Se supone que deberíamos ver en la radicalización de Miren el proceso que llevó a los vascos a someterse a ETA y su discurso, e incluso a apoyarlos abiertamente, pero sólo podemos elucubrar, porque en esta novela se nos cuentan muchas cosas, muchísimas, pero rara vez cómo pasan. Miren se convierte en la cabeza de las manifestaciones proetarras y lo lógico sería pensar que lo hace por ese amor ciego e irracional de madre que apoya a su hijo haga lo que haga, aunque resulta que tiene otros dos hijos por los que no muestra el mínimo interés y a los que no le importa criticar. Podría pensarse que contar con un miembro de su familia en la organización que mantiene sometido a todo el pueblo y se ha arrogado el derecho sobre quién merece vivir o no, le hace sentirse poderosa. Ahora ella es más que su amiga Bittori, la rica. Pero nada hacía suponer un conflicto previo de este tipo entre ellas, aunque luego, evidentemente, en plena confrontación, se reinterprete toda la vida que compartieron y la generosidad del amigo se transforme en un acto deliberado de humillación.

Lo malo de dejar una novela en manos de sus personajes, como hace Aramburu, es que se corre el peligro de que los personajes no sean capaces de soportar el peso de la novela. Los de Patria son todos muy limitados, intelectual y emocionalmente, incapaces de dar razón de sus actos o de identificar sus sentimientos. Y los que no están abotargados emocionalmente, como Joxian, apenas hablan. Si ellos no son capaces de averiguar lo que les pasa y el narrador no nos lo cuenta, pues lo que sucede al final es que no podamos decir que sí, que ahora entendamos algo mejor lo que pasó. Ni con ETA en el País Vasco, ni en esta familia. Y así todo nos parece limitarse a un culebrón que no me extrañaría ver convertido en serie televisiva a la mayor brevedad. ¿La diferencia entre Patria y, por ejemplo, Guerra y Paz, con la que un crítico ha osado compararla? Pues precisamente ésta, que en Guerra y Paz la epopeya está subordinada a la lírica y, sobre todo, a la ética, a la reflexión y el conocimiento moral.
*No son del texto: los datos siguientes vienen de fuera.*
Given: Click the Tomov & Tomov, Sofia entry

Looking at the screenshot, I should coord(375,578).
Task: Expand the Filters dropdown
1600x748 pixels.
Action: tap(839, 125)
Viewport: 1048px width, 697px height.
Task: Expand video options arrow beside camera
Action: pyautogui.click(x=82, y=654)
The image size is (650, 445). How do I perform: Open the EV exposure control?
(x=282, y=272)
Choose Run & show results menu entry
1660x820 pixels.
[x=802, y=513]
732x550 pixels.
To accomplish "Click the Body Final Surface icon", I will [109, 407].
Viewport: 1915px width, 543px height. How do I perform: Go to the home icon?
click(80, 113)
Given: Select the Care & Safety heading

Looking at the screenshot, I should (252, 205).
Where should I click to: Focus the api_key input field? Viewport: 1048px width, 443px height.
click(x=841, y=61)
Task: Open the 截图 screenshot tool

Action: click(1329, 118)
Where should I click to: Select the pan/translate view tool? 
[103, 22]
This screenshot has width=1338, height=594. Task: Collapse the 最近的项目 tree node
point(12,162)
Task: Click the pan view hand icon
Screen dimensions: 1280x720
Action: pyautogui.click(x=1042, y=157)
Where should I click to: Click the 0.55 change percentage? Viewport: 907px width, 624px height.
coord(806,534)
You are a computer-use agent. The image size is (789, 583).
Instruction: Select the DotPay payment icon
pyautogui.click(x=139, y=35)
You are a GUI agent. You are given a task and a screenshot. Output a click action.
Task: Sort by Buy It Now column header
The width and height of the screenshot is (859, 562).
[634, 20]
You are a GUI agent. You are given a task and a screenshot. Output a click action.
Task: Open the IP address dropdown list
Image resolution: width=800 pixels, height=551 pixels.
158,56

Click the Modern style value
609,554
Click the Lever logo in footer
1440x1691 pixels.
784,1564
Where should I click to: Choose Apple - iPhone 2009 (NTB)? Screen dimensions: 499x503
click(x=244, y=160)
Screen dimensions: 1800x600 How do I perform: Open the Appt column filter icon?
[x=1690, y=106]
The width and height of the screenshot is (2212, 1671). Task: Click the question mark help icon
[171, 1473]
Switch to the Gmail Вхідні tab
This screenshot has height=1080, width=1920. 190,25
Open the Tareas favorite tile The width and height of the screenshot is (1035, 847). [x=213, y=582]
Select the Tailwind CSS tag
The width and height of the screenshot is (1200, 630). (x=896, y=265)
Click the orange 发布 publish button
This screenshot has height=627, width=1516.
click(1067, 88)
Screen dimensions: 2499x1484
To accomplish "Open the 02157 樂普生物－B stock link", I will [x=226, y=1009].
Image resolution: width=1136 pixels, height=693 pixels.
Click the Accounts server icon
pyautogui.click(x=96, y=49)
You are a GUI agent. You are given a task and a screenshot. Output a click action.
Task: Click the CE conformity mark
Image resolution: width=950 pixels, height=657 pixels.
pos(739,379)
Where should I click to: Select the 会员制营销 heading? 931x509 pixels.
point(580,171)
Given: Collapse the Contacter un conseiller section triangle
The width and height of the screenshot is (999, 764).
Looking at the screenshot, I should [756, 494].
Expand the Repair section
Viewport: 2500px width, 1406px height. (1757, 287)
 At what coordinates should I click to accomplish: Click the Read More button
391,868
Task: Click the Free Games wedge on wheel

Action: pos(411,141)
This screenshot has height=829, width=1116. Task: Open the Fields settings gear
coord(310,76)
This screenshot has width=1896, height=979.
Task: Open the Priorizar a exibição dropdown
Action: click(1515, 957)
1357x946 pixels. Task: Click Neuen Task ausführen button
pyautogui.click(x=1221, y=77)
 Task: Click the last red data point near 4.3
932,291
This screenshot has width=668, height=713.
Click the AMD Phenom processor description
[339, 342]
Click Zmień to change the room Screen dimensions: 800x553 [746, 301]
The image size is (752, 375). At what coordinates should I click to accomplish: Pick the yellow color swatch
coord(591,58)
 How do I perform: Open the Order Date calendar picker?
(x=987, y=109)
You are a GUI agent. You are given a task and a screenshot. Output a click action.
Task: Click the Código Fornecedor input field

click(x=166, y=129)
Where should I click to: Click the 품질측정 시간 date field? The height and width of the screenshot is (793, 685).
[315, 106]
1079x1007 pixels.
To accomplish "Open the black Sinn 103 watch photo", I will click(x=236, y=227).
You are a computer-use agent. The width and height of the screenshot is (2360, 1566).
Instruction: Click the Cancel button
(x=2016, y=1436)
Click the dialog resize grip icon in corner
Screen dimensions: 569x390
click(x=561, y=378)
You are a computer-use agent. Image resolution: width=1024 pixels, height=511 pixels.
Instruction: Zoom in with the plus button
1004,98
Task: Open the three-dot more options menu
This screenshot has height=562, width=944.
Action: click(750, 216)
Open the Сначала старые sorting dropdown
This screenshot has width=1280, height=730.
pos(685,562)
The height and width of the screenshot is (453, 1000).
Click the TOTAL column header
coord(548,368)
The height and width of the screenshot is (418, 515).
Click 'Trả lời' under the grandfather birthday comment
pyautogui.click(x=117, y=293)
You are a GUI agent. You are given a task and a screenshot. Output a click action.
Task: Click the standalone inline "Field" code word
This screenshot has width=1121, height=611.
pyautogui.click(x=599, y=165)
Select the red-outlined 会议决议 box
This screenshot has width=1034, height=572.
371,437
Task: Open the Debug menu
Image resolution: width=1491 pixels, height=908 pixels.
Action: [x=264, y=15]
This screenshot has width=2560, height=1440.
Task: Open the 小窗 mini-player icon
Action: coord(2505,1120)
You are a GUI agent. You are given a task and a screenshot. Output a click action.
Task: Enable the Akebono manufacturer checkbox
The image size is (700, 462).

Y Tolstói sí es capaz de hacer hablar a sus personajes y tiene como narrador muy claro dónde está situado: porque no todas las perspectivas son asumibles cuando de lo que se habla es del derecho a matar. Nada de esto hay en Patria. Sólo cosas que pasan. Lo que hay se parece más al “he tenido amigos en ETA y amigos a los que ha matado ETA” de Arguiñano, declaración que fue abroncada en las redes por su simpleza no inocente mientras, paradójicamente, a Aramburu se le aplaude por no decir mucho más.

Lo que se cuenta en Patria, como lo que reconoce Arguiñano, lo sabíamos o nos lo imaginábamos. Lo que no entendíamos es cómo se puede vivir así, entre unos y otros, sin querer, poder o atreverse a tomar partido. Y esto tampoco nos lo explica Patria. Nos lo muestra una y otra vez hasta conseguir que nos falte el aire y estemos deseando huir. Sí, vemos el enorme poder de amedrentamiento que ETA tenía (hablemos en pasado, aunque no se ajuste a la realidad), pero, insisto, no cómo llegó a conseguirlo, ni tampoco cómo se ha ido liberando de él (seamos optimistas). Porque lo que aquí se nos muestra, lo que ETA fue, el tipo de poder que, conforme a lo que fue, ejerció sobre muchos vascos y la miseria moral en que los sumió y todavía los sume (lo de Alsasua fue hace dos días), ya lo sabíamos. Que no se trataba de una lucha, armada y legítima, por la liberación de la patria vasca, “los de fuera”, como se nos llama en la novela, no lo hemos dudado nunca. En parte porque es el cuento de siempre: todos los movimientos armados que se enfrentan al poder establecido hacen uso del mismo mito legitimador, el del sacrificio por la patria, el pueblo, los oprimidos…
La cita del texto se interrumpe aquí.